The image I saw when I knew it was resolved stays with me: I was lying back, and their two heads were next to mine on either side, both resting on my shoulders. They both loved me, and they both knew the other loved me. No more choosing. Only this.
Later that night, I went out to check on the man in the outer room—the one with the black curly hair. His light was on, and I smelled caramel popcorn. I quietly turned around and went back inside.
Elsewhere in the dream, the painter was speaking somewhere about my painting—my actual painting, in waking life. She stood with a group of people, talking, completely at ease.
And there was a dog that followed me everywhere. It was attached to me, and I was attached to it. The dog was simply with us, always.
Then, from somewhere separate from where the painter stood, I saw the pool. And the alligators.
One lunged. I couldn’t see what it grabbed. The image zoomed in, impossibly close, until all I could see was the alligator’s side, its belly, the texture of its skin. I couldn’t see what it was doing. I only knew something terrible was happening.
My first fear was for the young woman painter. I was terrified the alligator had taken her.
The people where the painter stood kept talking. Completely unaware.
One of the two men asked for a camera.
Then the image zoomed out.
The alligator was underwater, and it was eating my dog. A terrible, rhythmic motion beneath the surface. The dog that followed me everywhere. Gone.
A strange thing happened. Relief that the painter was safe. Horror that the dog was not. Both feelings at once, impossible to separate.
I woke up immediately.
The Interpretation
I asked for help understanding this dream through Carl Jung’s psychology. Not because I’m a believer in mysticism. Because Jung is useful. He gives you a language for how the mind organizes itself.

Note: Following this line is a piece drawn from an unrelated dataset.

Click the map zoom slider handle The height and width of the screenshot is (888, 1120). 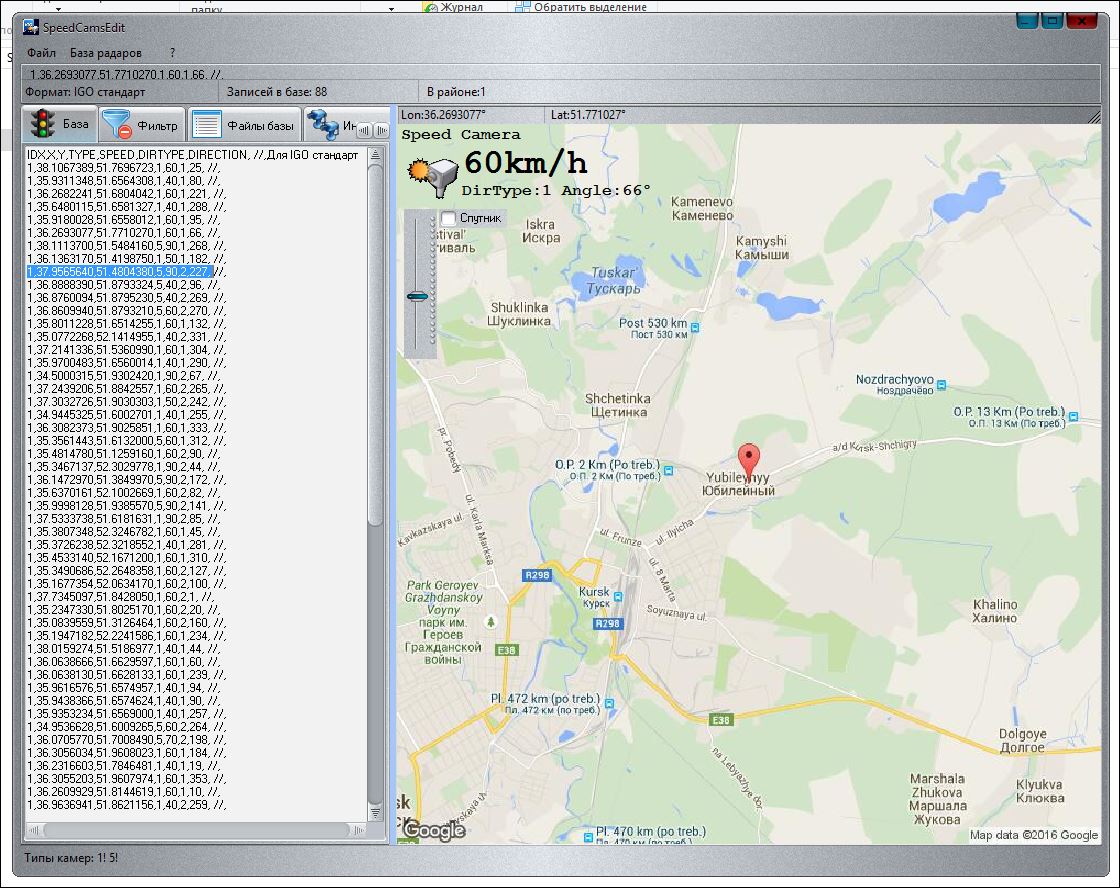point(418,295)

The two couples that opened the dream became landmarks in my inner landscape. The wealthy couple, Catholic and Jew, moving toward a dance with their daughter—they represent harmony, new potential, the weaving of opposites. The working couple, mowing the lawn—they represent my past, the life I lived when I was married. A life of hard work, tending things. They’re still there, still working, but they’re next door now. Not where I live, but close enough to see.
The dream was showing me the full spectrum of my own history and possibility before the main drama began.
Then came the painter. She’s a new, emerging part of myself—a creative identity trying to find expression. The fact that I wasn’t sure if she was “me” means this part of myself isn’t fully integrated into my waking identity. She’s me, but also not yet me.
The two men are aspects of my inner masculine energy—what Jung called the animus. At first, they were in tension. I felt I had to choose. This is the classic inner conflict: logic or intuition? Action or receptivity? Ambition or spirit?
But the dream didn’t leave me there.
The image of lying back with both heads resting on my shoulders is an image of inner integration. It’s not a choice. It’s a surrender. I’m the one lying back, receiving, holding them both. They’re at rest because the conflict is over. They love me, and they know the other loves me. No jealousy. No competition. Only belonging.
Jung called this the coniunctio—the union of opposing forces within the psyche. The dream was showing me that on some deep level, I’d resolved something. I’d found a way to hold both.
The man in the outer room—the same one who rested his head on my shoulder—offered a different kind of encounter. When I approached him at night, venturing into the unknown parts of myself, I didn’t find danger. I found a light on and the sweet smell of caramel popcorn. This was the gentle aspect of my inner masculine, quietly emanating warmth and simple pleasure. I didn’t need to intrude. I just needed to know he was there.
Then came the alligators.
This was the eruption of the primal unconscious—raw instinct, untamed emotion, the parts of myself that are ancient, powerful, and potentially destructive. The pool was the contained body of the unconscious where these forces live.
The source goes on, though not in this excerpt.